Volokine commençait à rejoindre le point de vue de Kasdan : on n’habitait plus ici depuis des lustres. Arnaud n’avait pas récupéré des informations de première main.

Ils montèrent les marches. La porte à claire-voie était verrouillée mais la lucarne vitrée était brisée, offrant un trou entre les ciselures de fer forgé. On pouvait passer la main et actionner le verrou intérieur.

Pour la forme, il joua de la sonnette. Pas de résultat. Il frappa dans la foulée, pas trop fort, pour ne pas qu’on l’entende depuis les pavillons voisins. Aucun bruit en retour. Sans se presser, il fouilla dans sa gibecière, attrapa deux paires de gants de chirurgien. Il en donna une à Kasdan et enfila l’autre. Il passa sa main dans le trou de verre et tourna la molette du verrou intérieur. La porte s’ouvrit dans un grincement lugubre. Le Russe demeura immobile sur le seuil, comptant mentalement jusqu’à dix, guettant un mouvement dans les ténèbres. Rien. Il enjamba les morceaux de verre. Pénétra dans le vestibule absolument noir.
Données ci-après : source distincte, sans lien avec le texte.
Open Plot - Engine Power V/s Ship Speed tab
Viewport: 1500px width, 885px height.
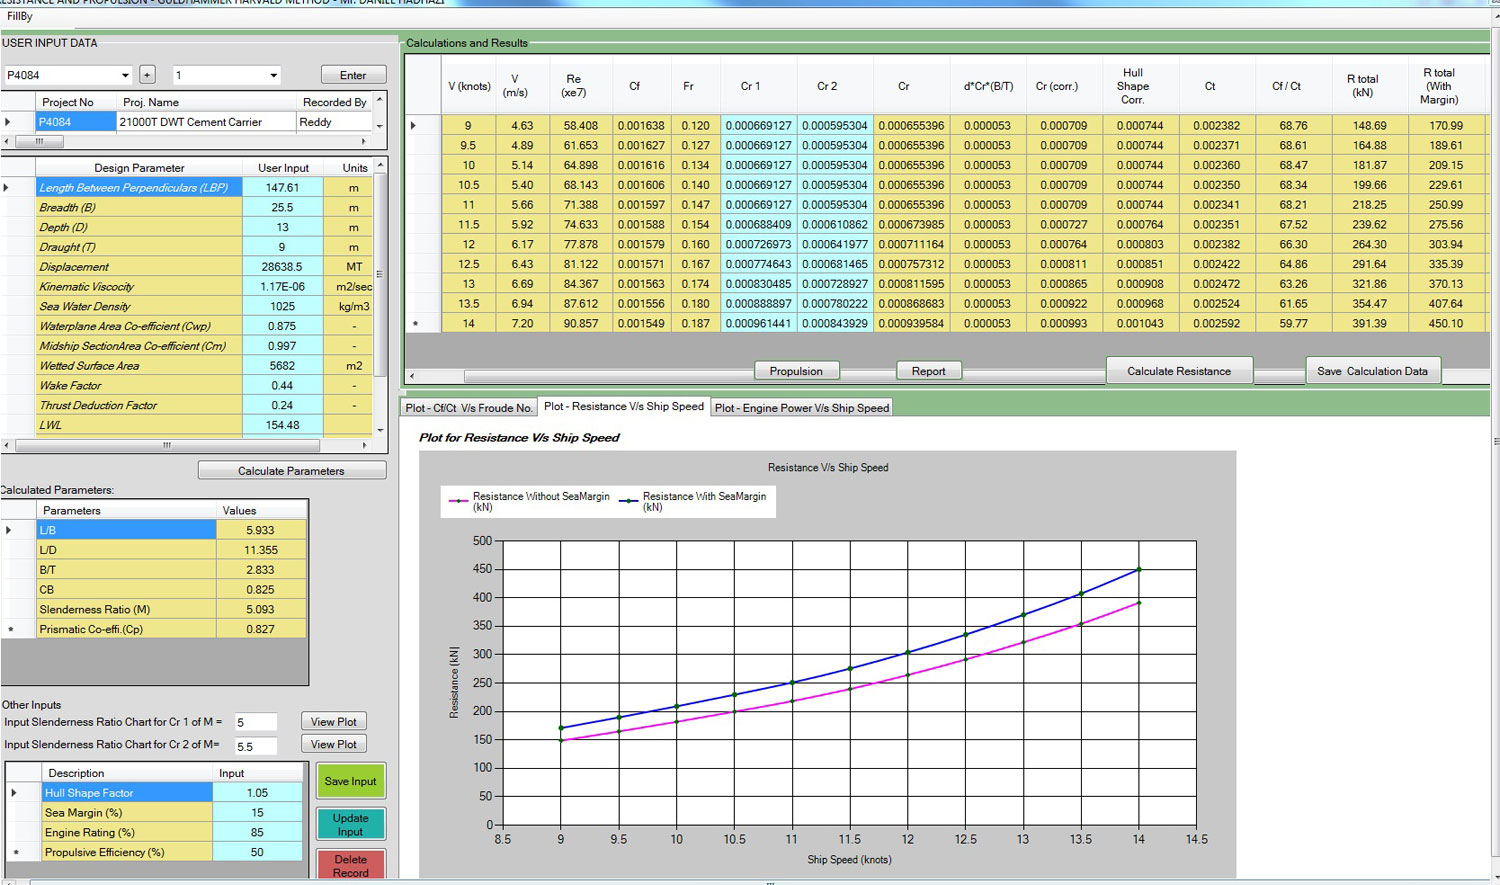click(x=802, y=408)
La première sensation fut l’odeur de poussière. L’air était ici si lourd, si chargé de scories que Volokine eut l’impression de respirer de la fumée grasse. Il mit aussitôt au point un système de souffle, par la bouche, à coups de brèves inhalations, qui lui permettait de respirer sans se polluer les narines. La deuxième sensation était le froid. Il faisait aussi glacé ici qu’à l’extérieur. Sauf que l’agression était plus humide, comme approfondie par une hygrométrie inhabituelle.

De la main gauche, Volo saisit dans son sac sa lampe-stylo et l’alluma. A droite, le châssis d’une double porte n’offrait plus que des gonds à moitié arrachés, encadrant une béance sombre. Il choisit cette direction, suivi par Kasdan qui venait d’allumer sa propre lampe. Leurs pas silencieux étaient scandés par les nuages de buée qui s’échappaient de leurs lèvres et matérialisaient les faisceaux de lumière.
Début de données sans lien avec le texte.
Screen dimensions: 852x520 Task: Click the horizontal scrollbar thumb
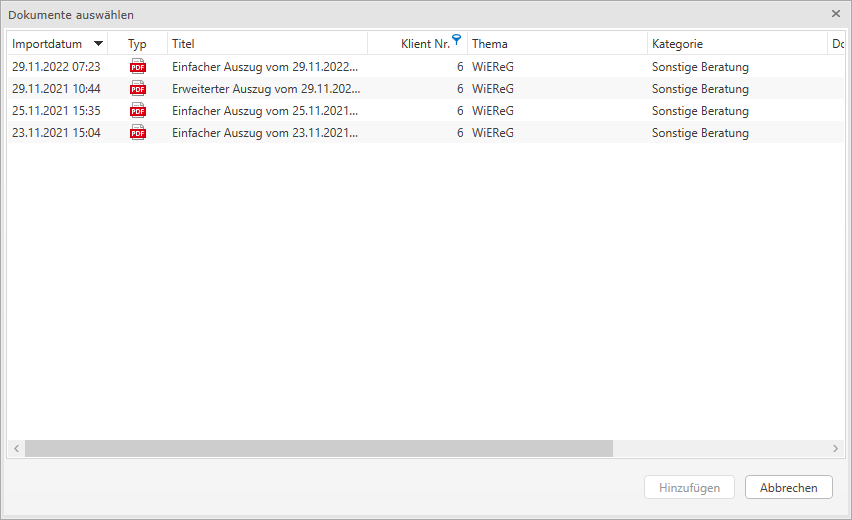tap(318, 449)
Ils accédèrent à une première pièce. Le mobilier paraissait fabriqué en poussière et nids d’araignées. Masses sombres, informes, qui provoquaient une répulsion instantanée. Sur le sol, des journaux souillés d’immondices, des pages de livres arrachées, une bouteille vide… Les seuls bruits qu’on pouvait percevoir étaient des froissements furtifs, des craquements, évoquant des bestioles qui n’étaient pas habituées aux visites.

Volokine tendait sa lampe à mi-corps. Des tableaux trop sombres pour évoquer quoi que ce soit. Un papier peint à rayures verdâtres, cloqué, déchiré, couvrait les murs comme un linceul poisseux. Des toiles d’araignées suspendues aux quatre coins du plafond, atténuant les angles, reliaient les meubles à la manière d’une salive grisâtre.

Le Russe s’approcha d’une commode et toucha les objets qui s’y agglutinaient. Flacons. Bibelots. Photos encadrées. Tout était recouvert d’une sorte de fourrure sombre. Tout pourrissait ici comme un vieux fromage.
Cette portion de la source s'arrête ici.